Last minute addition! I just got this email from my brother (who, of course, still lives in Fla). Since the above is pretty serious and I never stay serious long, it seemed like the perfect ending for a Florida laced post. Hey, I laughed.
Getting Old in Florida
Two elderly ladies are sitting on the front porch in Bonita Springs , doing nothing.
One lady turns and asks, 'Do you still get horny?'
The other replies, 'Oh sure I do.'
The first old lady asks, 'What do you do about it?'
The second old lady replies, 'I suck a lifesaver.'
After a few moments, the first old lady asks, 'Who drives you to the beach?'
Three old ladies were sitting side by side in their retirement home in Ft. Lauderdale reminiscing.

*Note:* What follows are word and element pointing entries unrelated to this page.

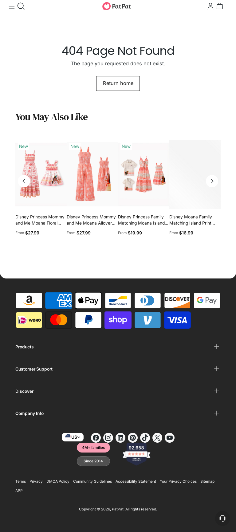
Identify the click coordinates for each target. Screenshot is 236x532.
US (72, 437)
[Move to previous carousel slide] (24, 181)
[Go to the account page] (210, 6)
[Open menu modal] (11, 6)
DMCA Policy (57, 481)
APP (19, 490)
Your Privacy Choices (178, 481)
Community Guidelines (92, 481)
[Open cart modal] (219, 6)
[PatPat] (116, 6)
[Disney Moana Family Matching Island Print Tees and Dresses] (195, 174)
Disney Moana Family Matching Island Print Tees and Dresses (190, 223)
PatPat (118, 509)
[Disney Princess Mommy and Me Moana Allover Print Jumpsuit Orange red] (92, 174)
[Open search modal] (20, 6)
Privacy (36, 481)
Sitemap (207, 481)
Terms (20, 481)
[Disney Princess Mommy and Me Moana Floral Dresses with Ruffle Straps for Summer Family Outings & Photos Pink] (41, 174)
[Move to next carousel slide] (212, 181)
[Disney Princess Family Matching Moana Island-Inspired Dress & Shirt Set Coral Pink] (143, 174)
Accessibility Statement (136, 481)
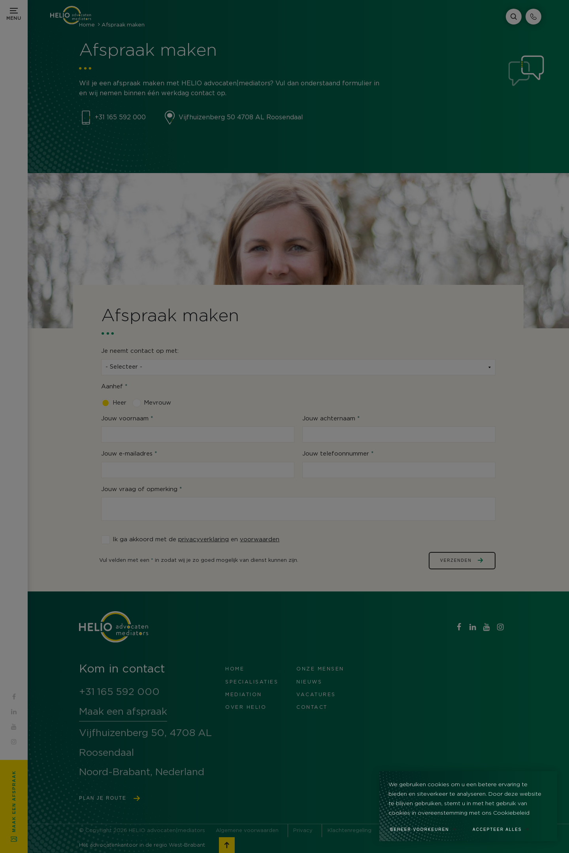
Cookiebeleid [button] (511, 813)
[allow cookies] (505, 826)
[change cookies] (427, 826)
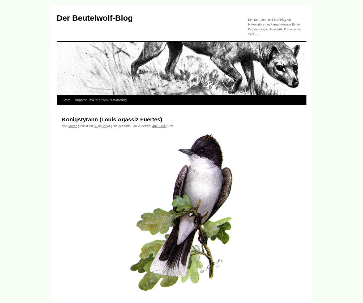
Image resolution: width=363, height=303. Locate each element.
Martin (73, 126)
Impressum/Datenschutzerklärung (101, 100)
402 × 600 (159, 126)
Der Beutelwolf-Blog (95, 18)
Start (66, 100)
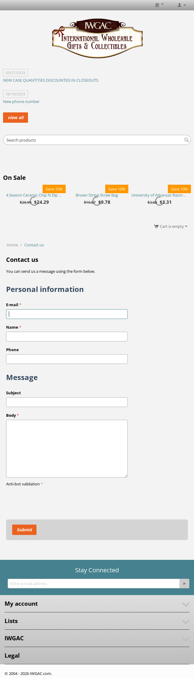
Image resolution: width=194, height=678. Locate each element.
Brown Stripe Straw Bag (97, 195)
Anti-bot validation (23, 484)
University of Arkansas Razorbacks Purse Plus (159, 195)
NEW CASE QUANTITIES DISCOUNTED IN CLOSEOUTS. (51, 80)
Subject (13, 393)
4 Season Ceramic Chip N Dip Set (34, 195)
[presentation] (52, 500)
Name (12, 327)
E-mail (12, 304)
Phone (12, 349)
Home (12, 245)
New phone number (21, 101)
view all (15, 117)
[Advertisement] (97, 161)
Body (11, 415)
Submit (24, 529)
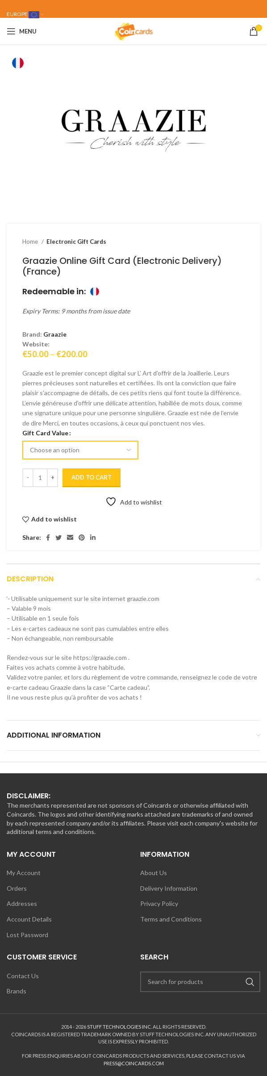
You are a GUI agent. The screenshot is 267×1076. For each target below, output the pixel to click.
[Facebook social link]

The first lady recalled shopping at the green grocers and demonstrated with her hands, the length and thickness of a cucumber she could buy for a penny.
The second old lady nodded, adding that onions used to be much bigger and cheaper also, and demonstrated the size of two big onions she could buy for a penny a piece.
The third old lady remarked, 'I can't hear a word you're saying, but I remember the guy you're talking about.
A little old lady was sitting on a park bench in The Villages, a Florida community.
A man walked over and sits down on the other end of the bench. After a few moments, the woman asks, 'Are you a stranger here?'
He replies, 'I lived here years ago..'
'So, where were you all these years?'
'In prison,' he says.
'Why did they put you in prison?'
He looked at her, and very quietly said, 'I killed my wife.'
'Oh!' said the woman. 'So you're single...?!'
A man was telling his neighbor in Miami , 'I just bought a new hearing aid. It cost me four thousand dollars, but it's state of the art It's perfect.'
'Really,' answered the neighbor. 'What kind is it?'
Morris, an 82 year-old man, went to the doctor in Estero to get a physical. A few days later the doctor saw Morris walking down the street with a gorgeous young woman on his arm.
A couple of days later the doctor spoke to Morris and said, 'You're really doing great, aren't you?'
'Just doing what you said, Doc: 'Get a hot mamma' and 'be cheerful,'' Morris replied.
To which the doctor replied, 'I didn't say that, Morris. I said, 'You've got a heart murmur, be careful!'
A little old man shuffled slowly into the 'Orange Dipper', an ice cream parlor in Naples , and pulled himself slowly, painfully, up onto a stool.
After catching his breath he ordered a banana split.